We've been watching a lot of 80s films lately - Big, Splash, Bill & Ted's Excellent Adventure. It's amazing how women just don't exist in these films other than as hot babe. It's actually astonishing how I never noticed as a teenager. I don't think a single one of the 20 or so films we've watched in the last two months passed the Bechdel test. Oh apart from Sister Act which is still fun (Whoopi Goldberg is always a good think afaic).

CaraDune · 05/06/2020 13:21

I love Sister Act - can't beat it for a cheesy night in. And it's also deeply subversive - the nuns as the ultimate in what men see as repressed prudes, ganging up with a nightclub singer/former gangster's moll, she rescues them from the financial (and existential) collapse of their religious community, they rescue her (quite literally) from her would be murderers.

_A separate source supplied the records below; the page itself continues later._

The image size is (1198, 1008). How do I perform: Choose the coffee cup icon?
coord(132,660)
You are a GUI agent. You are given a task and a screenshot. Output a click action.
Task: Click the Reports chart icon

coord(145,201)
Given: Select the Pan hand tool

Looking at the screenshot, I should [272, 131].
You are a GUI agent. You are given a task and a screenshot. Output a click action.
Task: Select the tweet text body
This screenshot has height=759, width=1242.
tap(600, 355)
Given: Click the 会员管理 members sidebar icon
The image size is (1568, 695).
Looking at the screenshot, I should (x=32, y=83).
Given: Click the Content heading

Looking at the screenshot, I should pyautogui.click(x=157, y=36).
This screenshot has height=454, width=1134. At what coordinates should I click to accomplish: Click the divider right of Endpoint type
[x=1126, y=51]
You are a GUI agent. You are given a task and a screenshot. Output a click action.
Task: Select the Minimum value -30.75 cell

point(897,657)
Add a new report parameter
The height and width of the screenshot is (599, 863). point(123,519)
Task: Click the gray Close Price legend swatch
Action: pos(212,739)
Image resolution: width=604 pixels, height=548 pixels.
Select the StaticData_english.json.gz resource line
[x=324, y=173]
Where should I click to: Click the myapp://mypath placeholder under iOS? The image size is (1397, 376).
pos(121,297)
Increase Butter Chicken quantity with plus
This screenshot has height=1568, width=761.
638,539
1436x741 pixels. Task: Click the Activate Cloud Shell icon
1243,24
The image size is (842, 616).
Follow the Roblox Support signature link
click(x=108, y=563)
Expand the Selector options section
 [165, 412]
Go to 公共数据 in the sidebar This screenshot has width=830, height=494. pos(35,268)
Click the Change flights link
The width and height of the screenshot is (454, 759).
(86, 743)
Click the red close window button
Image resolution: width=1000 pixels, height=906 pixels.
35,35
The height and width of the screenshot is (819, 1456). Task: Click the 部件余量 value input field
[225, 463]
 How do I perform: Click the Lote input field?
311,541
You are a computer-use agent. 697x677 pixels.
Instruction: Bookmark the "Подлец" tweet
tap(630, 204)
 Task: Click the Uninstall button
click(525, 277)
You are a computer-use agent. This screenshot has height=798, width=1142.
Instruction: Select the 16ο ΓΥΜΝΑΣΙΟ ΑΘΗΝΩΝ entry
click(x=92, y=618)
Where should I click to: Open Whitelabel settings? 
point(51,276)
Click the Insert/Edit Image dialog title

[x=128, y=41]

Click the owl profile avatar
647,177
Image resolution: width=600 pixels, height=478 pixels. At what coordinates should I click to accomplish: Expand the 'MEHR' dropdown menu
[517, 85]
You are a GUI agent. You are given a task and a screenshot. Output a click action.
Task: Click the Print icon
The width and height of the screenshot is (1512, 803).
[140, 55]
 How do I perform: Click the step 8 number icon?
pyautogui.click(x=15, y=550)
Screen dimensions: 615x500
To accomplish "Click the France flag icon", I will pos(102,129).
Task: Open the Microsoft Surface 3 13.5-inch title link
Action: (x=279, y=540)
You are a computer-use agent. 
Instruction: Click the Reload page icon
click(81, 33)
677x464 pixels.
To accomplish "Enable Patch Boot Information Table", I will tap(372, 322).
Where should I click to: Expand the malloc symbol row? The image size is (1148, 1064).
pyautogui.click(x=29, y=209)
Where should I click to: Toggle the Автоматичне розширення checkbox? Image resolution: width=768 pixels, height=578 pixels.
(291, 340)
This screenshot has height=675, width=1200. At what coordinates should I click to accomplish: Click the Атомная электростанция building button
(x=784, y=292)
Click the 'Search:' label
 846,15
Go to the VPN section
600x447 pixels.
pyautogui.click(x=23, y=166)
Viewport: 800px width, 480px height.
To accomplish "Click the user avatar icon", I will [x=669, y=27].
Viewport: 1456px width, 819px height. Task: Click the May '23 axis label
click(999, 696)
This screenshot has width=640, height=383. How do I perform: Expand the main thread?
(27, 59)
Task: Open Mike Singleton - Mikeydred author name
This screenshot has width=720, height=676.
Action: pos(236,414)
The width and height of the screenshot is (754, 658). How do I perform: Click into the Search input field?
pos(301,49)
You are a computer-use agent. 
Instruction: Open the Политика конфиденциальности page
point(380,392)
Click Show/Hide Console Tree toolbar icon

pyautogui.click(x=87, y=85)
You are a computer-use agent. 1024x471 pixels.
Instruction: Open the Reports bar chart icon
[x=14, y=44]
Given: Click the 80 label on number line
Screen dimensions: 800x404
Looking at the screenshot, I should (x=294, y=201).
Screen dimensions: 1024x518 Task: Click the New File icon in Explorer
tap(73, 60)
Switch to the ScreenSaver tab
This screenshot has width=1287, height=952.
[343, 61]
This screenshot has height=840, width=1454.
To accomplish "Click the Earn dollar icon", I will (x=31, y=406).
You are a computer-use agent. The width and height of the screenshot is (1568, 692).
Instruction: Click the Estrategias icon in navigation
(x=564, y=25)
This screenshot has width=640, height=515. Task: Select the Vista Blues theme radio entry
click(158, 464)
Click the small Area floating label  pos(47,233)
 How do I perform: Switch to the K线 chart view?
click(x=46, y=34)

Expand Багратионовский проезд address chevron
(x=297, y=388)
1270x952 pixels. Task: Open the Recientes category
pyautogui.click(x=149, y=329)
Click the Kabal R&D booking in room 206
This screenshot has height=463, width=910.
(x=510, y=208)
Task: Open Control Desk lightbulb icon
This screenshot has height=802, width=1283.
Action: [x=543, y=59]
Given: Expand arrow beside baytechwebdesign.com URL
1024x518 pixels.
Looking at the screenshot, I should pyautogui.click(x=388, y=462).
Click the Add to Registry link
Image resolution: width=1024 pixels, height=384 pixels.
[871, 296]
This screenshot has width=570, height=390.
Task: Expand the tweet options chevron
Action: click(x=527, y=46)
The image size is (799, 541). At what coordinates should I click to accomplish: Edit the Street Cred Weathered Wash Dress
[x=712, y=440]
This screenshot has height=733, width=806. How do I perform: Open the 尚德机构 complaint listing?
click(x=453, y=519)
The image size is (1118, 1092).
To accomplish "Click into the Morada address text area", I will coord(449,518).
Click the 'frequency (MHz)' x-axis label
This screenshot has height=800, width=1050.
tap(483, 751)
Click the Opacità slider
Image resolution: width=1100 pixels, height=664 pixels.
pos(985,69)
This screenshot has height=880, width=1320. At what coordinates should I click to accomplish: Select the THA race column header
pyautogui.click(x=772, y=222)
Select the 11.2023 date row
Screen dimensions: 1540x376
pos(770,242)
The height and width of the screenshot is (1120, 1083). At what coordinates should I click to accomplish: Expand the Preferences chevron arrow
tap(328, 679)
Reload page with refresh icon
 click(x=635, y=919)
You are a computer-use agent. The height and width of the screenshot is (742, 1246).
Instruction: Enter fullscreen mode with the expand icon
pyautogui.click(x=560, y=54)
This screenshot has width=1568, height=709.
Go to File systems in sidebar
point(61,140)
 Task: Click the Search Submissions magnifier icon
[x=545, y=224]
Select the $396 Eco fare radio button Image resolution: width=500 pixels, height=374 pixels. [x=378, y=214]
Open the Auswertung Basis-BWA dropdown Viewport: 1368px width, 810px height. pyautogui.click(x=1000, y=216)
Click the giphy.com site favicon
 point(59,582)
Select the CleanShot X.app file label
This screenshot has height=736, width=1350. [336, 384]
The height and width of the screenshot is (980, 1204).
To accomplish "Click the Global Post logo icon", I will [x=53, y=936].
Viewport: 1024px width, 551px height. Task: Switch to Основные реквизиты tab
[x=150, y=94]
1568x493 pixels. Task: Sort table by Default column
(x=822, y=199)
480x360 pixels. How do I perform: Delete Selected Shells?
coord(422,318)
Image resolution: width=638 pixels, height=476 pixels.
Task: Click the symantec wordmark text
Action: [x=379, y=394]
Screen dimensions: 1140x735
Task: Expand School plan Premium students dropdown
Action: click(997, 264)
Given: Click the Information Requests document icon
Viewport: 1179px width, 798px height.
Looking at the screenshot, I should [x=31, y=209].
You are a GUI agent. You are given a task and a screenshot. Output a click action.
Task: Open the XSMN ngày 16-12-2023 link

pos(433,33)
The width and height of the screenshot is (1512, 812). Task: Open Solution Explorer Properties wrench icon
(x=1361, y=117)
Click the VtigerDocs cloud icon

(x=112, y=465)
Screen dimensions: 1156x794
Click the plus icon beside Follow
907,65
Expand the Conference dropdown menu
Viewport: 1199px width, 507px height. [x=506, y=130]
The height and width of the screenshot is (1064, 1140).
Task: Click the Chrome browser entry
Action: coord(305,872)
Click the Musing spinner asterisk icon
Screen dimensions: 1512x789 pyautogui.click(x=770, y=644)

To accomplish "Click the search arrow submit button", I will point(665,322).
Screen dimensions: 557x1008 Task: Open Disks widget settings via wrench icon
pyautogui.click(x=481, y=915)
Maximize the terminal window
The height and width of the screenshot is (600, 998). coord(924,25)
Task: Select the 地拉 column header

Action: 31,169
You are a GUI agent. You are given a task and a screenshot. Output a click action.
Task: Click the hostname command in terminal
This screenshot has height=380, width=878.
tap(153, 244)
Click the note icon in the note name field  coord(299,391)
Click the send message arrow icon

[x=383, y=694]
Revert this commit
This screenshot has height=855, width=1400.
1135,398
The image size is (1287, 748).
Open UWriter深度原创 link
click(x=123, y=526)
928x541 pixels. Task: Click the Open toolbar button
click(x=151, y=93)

Xanthangum · 05/06/2020 13:43

Maverick - Tom Cruise - stalking Kelly McGillis. To the point that he follows her into the toilet...

GaraMedouar · 05/06/2020 13:53

So true. I’m now in my fifties and mother to a primary school age DD. I used to love Disney princess films when little, but watching the old ones with DD makes me cringe. I do comment about the 16 year old Cinderella, Ariel etc just dreaming of marrying their prince and being pretty. I talk a lot to my DD - so she thinks that is stupid etc and will now say I’m not watching those princess movies - she prefers the modern ones where the princess is tough and fights her corner eg Moana, Brave, Mulan that sort of thing.

I loved Mrs Doubtfire , I remember someone saying when they were young they though the dad was so much fun and the mum was a moany meanie, only when older she realised that the mum was busting a gut to work, and provide for the kids, and be a stable parent whereas the dad didn’t have the responsibility. Same as Night at the Museum when the ex wife was frustrated with the dad as he wouldn’t get a job to support son . Now after having a cocklodger partner, (ex now), who pays not a penny maintenance and is a happy go lucky Baloo the bear type of man , my views on the ‘no fun’ ex wives is very different. And my DD is already learning the value of money, sees me working hard as a single mum, I think she has the measure already of her dad, I never bad mouth him though - we are perfectly amicable as exes, she’ll draw her own conclusions. She sees him a fun uncle more than a parent I think.

I think growing older definitely can make women more strong in their views, and see films completely different - I agree with Grease, and Pretty Woman - I loved those when young. I do love Sister Act still Smile

CaraDune · 05/06/2020 13:54

Sigh - if only Kelly McGillis could have left it there!

Thinking about books again, one of the things I'm indebted to the women of MN for is a revisionist reading of Pride and Prejudice: Mrs Bennett as much maligned and misunderstood whereas in fact she's the only person who understands, with absolute single minded clarity, what it is to be a woman in that society, and how marriage at all costs is actually the only respectable profession open to a woman.

Binterested · 05/06/2020 14:33

Agree cara and I was thrilled when my thirteen yo daughter said the same thing - about Mr Bennet being an irresponsible fool and Mrs Bennet being the one with her head screwed on right.

Divoc2020 · 05/06/2020 14:55

I'm definitely more feminist than I was in my 20s (now 50s) even though I considered myself independent and strong-minded even then.

I think I fell for the 80s bullshit about 'women can have it all' and then just proceeded to beat myself up when I couldn't seem to make it all happen due to the mental load of home and family and (I realise now) a DH who has more misogynistic 1950s-style values than he admitted to.
All my career ambitions were kiboshed by:

  • being made redundant when pregnant
  • having a child with SEN who needed me to advocate for him
  • being the only member of my family to step up to the plate to care for my Dad when he was terminally ill

The thing that really opened my eyes to feminism was going back to uni as a mature student to study English Literature and choosing all the feminist options.